Task goal
Arrange the listing, from its first line up to and including the line with "pyautogui.click(x=1752, y=171)", as a two-column CSV with the headers instruction and action. Give one row per instruction, put each field in double quotes, and replace any line breaks with spaces.

* * * *

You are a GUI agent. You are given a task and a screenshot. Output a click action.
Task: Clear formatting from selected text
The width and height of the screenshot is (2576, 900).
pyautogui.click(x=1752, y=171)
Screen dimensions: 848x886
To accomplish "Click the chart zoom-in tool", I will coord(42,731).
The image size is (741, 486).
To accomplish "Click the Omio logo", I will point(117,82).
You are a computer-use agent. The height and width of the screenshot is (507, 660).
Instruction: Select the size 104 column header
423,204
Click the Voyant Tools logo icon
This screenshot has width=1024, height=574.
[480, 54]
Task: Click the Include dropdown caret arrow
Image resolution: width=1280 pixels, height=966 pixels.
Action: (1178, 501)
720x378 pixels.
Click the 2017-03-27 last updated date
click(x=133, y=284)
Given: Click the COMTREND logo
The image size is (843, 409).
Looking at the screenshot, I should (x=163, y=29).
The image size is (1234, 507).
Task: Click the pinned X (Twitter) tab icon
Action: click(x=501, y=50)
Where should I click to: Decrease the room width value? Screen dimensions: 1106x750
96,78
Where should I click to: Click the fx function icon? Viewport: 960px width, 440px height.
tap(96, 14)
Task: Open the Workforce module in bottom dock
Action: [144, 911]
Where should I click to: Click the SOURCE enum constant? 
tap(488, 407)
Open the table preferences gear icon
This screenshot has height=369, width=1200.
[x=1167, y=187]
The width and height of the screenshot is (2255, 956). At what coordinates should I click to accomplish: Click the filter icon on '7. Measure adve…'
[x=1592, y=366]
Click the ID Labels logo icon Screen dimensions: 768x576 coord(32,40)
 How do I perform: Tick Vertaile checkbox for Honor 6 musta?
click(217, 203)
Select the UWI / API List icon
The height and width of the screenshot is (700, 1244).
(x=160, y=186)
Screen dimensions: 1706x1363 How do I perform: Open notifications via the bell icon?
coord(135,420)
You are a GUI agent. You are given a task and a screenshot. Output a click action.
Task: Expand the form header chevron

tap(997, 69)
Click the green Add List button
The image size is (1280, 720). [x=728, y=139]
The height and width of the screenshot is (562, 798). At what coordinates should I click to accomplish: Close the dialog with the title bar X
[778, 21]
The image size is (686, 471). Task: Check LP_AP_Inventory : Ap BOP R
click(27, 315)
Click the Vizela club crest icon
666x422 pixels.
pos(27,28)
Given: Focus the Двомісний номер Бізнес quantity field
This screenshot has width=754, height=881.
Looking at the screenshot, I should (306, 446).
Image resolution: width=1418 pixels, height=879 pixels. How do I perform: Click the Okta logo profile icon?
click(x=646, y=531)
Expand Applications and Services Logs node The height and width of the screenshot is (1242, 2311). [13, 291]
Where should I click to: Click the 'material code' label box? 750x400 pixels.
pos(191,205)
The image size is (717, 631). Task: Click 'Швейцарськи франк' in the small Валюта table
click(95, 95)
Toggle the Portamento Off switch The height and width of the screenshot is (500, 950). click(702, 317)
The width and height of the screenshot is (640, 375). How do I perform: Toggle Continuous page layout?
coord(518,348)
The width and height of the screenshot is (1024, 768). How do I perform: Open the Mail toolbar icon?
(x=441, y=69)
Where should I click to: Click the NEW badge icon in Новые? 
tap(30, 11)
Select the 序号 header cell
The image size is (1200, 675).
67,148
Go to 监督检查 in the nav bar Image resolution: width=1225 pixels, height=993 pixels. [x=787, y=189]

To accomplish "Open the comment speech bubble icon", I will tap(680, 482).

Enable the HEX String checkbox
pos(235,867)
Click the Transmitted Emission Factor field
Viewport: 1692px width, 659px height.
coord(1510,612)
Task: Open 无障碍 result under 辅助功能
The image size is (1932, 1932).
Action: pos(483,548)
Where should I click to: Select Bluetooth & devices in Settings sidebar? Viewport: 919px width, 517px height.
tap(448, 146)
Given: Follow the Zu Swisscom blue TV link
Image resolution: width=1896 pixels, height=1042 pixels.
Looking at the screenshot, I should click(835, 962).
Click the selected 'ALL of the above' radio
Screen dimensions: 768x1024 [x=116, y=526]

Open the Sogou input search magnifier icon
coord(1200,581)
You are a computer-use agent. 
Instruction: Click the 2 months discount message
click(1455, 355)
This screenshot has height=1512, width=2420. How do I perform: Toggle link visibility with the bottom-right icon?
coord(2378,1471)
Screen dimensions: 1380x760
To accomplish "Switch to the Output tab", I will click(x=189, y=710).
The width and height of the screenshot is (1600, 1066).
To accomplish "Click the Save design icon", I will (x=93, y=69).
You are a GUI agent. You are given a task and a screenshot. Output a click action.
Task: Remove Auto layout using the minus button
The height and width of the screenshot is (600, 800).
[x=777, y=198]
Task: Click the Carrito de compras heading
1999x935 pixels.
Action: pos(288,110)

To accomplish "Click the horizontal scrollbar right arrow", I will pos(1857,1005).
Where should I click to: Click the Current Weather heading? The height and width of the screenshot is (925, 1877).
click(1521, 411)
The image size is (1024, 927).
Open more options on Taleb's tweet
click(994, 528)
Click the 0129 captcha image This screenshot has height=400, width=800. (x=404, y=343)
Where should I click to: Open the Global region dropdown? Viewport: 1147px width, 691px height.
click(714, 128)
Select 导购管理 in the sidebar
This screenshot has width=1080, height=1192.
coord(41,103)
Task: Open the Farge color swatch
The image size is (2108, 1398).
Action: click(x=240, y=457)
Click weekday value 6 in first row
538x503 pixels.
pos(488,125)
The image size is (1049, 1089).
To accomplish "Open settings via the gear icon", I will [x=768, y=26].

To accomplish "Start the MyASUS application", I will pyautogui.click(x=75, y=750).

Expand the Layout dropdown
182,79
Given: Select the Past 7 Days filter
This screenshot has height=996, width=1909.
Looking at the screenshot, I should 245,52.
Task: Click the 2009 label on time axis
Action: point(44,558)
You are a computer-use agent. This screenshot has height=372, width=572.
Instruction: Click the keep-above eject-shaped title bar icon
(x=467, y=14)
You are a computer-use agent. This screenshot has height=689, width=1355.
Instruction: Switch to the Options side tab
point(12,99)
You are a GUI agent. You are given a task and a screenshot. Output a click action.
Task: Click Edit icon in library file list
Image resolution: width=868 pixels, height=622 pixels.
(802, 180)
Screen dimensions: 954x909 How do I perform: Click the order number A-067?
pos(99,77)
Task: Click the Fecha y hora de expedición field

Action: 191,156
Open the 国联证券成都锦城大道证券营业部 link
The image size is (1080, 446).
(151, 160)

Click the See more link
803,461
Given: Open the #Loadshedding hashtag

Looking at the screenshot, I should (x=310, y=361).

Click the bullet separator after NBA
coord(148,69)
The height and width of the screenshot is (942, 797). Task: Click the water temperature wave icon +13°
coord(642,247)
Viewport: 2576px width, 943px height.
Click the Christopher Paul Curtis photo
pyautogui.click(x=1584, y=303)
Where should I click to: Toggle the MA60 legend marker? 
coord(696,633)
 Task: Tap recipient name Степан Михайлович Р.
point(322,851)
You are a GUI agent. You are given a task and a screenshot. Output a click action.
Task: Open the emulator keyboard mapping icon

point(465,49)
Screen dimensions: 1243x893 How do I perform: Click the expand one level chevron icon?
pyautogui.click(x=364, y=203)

* * * *

Solved exercise
instruction,action
"You are a GUI agent. You are given a task and a screenshot. Output a click action. Task: Clear formatting from selected text The width and height of the screenshot is (2576, 900).","pyautogui.click(x=1752, y=171)"